Un appel à l’entourage : comment vraiment aider ?

 

Si vous êtes le conjoint, le parent, l’ami(e) ou le/la collègue d’une personne vivant avec un diabète, cette partie est pour vous.

Vous voulez aider. C’est une certitude. Mais votre rôle n’est pas d’être la « police du diabète ». Face à la détresse psychologique, la surveillance est contre-productive. L’empathie est le seul soin qui vaille.

Comment aider vraiment?

  1. Écoutez, vraiment. Le conseil numéro un de la Fédération aux proches est simple : « apprendre à écouter avec empathie et à être solidaire ». Cela signifie écouter pour comprendre, pas pour répondre. Ne coupez pas la parole, ne minimisez pas (« ce n’est rien »), ne proposez pas de solution miracle (« tu devrais… »). Écoutez.   

  2. Validez, ne jugez pas. Votre proche vous dit qu’il est fatigué de sa maladie ? La pire réponse est : « Mais tu dois le faire ». La meilleure est : « Je comprends que ce soit épuisant ». Soyez « calme et attentif à son ressenti et répondez avec empathie ».   

  3. Informez-vous. La meilleure façon de briser les mythes est de les comprendre. « Aidez votre proche à trouver de l’information pertinente sur sa maladie ». Lisez cet article. Comprenez la différence fondamentale entre un DT1 et un DT2. En arrêtant de poser les questions qui blessent , vous allégez déjà sa charge mentale.   

  4. Demandez avant d’agir. Ne prenez pas le contrôle de sa maladie. Demandez simplement : « De quoi as-tu besoin de ma part aujourd’hui ? ».

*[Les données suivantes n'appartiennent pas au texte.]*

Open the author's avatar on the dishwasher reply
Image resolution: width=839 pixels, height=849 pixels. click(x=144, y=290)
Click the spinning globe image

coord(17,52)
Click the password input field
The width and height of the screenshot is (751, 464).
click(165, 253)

Des ressources existent aussi pour vous, comme le programme « Bien vivre mon diabète », qui propose un module spécifique et gratuit « J’allège ma charge mentale ».   

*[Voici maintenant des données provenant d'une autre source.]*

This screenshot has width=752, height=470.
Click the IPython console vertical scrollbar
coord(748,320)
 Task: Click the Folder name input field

Le soutien psychologique que vous offrez est une intervention clinique. Si la détresse, l’isolement et la stigmatisation aggravent le diabète , alors l’écoute  et la déculpabilisation  le soignent. En allégeant la charge mentale de votre proche, vous libérez ses ressources cognitives pour sa gestion. L’empathie peut, indirectement mais concrètement, améliorer la santé.   

 

De la charge mentale à la charge partagée

 

Le diabète, ce n’est pas seulement 4,3 millions de personnes en France qui doivent gérer leur glycémie. C’est 3 personnes sur 4 qui, en silence, luttent aussi avec leur santé mentale.   

Le message de cette Journée Mondiale du Diabète 2025 est que la santé mentale est la santé. Ce n’est pas un luxe, c’est une nécessité. C’est « l’autre urgence » , car l’anxiété et la lassitude  ne sont pas des échecs personnels, mais les symptômes d’un fardeau trop lourd à porter seul.   

Alors, agissons.

  • Si vous vivez avec un diabète : Vous avez le droit d’être fatigué(e). Vous n’êtes pas seul(e). Votre ressenti est légitime. Parlez-en à votre équipe soignante, à vos proches, et rejoignez la visioconférence du 13 novembre.   

  • Si vous êtes un(e) proche : Votre mission n’est pas de contrôler, mais de soutenir. Écoutez. Votre bienveillance est un médicament.   

  • Pour toutes et tous : Partagez cet article. Engagez la conversation.

Le 14 novembre, et tous les jours qui suivront, demandez à un proche diabétique non pas « Comment va ta glycémie ? », mais « Comment vas-tu, toi? ».

La charge mentale devient plus légère quand elle est reconnue et partagée. Cette année, faisons de la Journée Mondiale du Diabète le début de cette conversation.